Sur le volet ressources : pour « Ma Prime Logement Décent bailleur à Saint-Blimont », un ménage très modeste mobilise jusqu'à 32 000 €, un ménage modeste 24 000 €, un ménage intermédiaire 18 000 € et un ménage aux revenus supérieurs 4 000 € sur l'assiette de 40 000 € HT. À deux classes gagnées, l'assiette redescend à 30 000 € HT et les montants suivent dans la même proportion.
Reste le financement du solde : sur le cas type à Saint-Blimont, le reste à charge d'un ménage très modeste ressort à 6 000 € après aide ANAH et prise en charge de l'accompagnement. Étalé sur quinze ans en éco-prêt à taux zéro, cela représente de l'ordre de 35 € par mois, à comparer aux 1 620 € d'économie annuelle attendue sur la facture d'énergie.
Le rythme local de diagnostic se lit dans les chiffres publics : 142 DPE pour 1 000 résidences principales à Saint-Blimont (56 au total). Ce niveau d'activité fixe les délais réels de un opérateur agréé par l'Anah et donc la date de démarrage possible pour la remise à niveau d'un logement mis en location.
Le critère à écrire noir sur blanc dans le devis pour la remise à niveau d'un logement mis en location à Saint-Blimont est les critères de décence et un engagement de loyer maîtrisé. Sans cette mention, ni l'aide ni le certificat d'économies d'énergie ne sont sécurisés, et le contrôle sur site peut conduire à un refus de versement du solde.

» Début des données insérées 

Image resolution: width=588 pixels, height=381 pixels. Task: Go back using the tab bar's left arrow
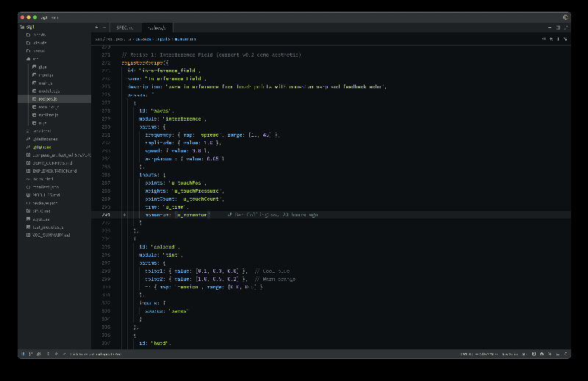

La zone climatique n'est pas un détail administratif : à Saint-Blimont, en zone H1a, la base conventionnelle retenue est de 250 kWh/m²/an. C'est elle qui fixe le retour sur investissement de la remise à niveau d'un logement mis en location et qui explique qu'un même ouvrage soit prioritaire ici et secondaire dans une zone plus tempérée.
Côté performance, la remise à niveau d'un logement mis en location pèse pour 40 à 60 % de la consommation totale. Sur la base conventionnelle appliquée à Saint-Blimont en zone H1a, cela représente entre 10 982 et 16 473 kWh évités par an, soit 1 179 € à 1 769 € de facture en moins au tarif de référence 2026.
Guichet compétent : CA de la Baie de Somme, dont dépend le territoire à Saint-Blimont. C'est à ce niveau que se vérifient les compléments locaux mobilisables sur la remise à niveau d'un logement mis en location — ils ne remplacent pas MaPrimeRénov' mais réduisent le solde à financer.
Le métré fait foi avant toute discussion de prix : à Saint-Blimont, sur une base de 110 m² en zone H1a, la remise à niveau d'un logement mis en location représente de l'ordre de 180 logement du parc locatif. Multiplié par un prix unitaire de 22 000 à 45 000 €, on obtient une fourchette de 3 960 000 € à 8 100 000 € TTC, que le plafond d'assiette de 40 000 € HT vient ensuite borner.
Le choix du scénario change l'assiette : à Saint-Blimont, elle passe de 30 000 € HT à deux classes à 40 000 € HT dès trois classes. Avec le logement loué chiffré autour de 6 030 000 €, l'arbitrage consiste à vérifier si le poste complémentaire nécessaire pour franchir la troisième classe coûte moins que le supplément d'aide qu'il déclenche.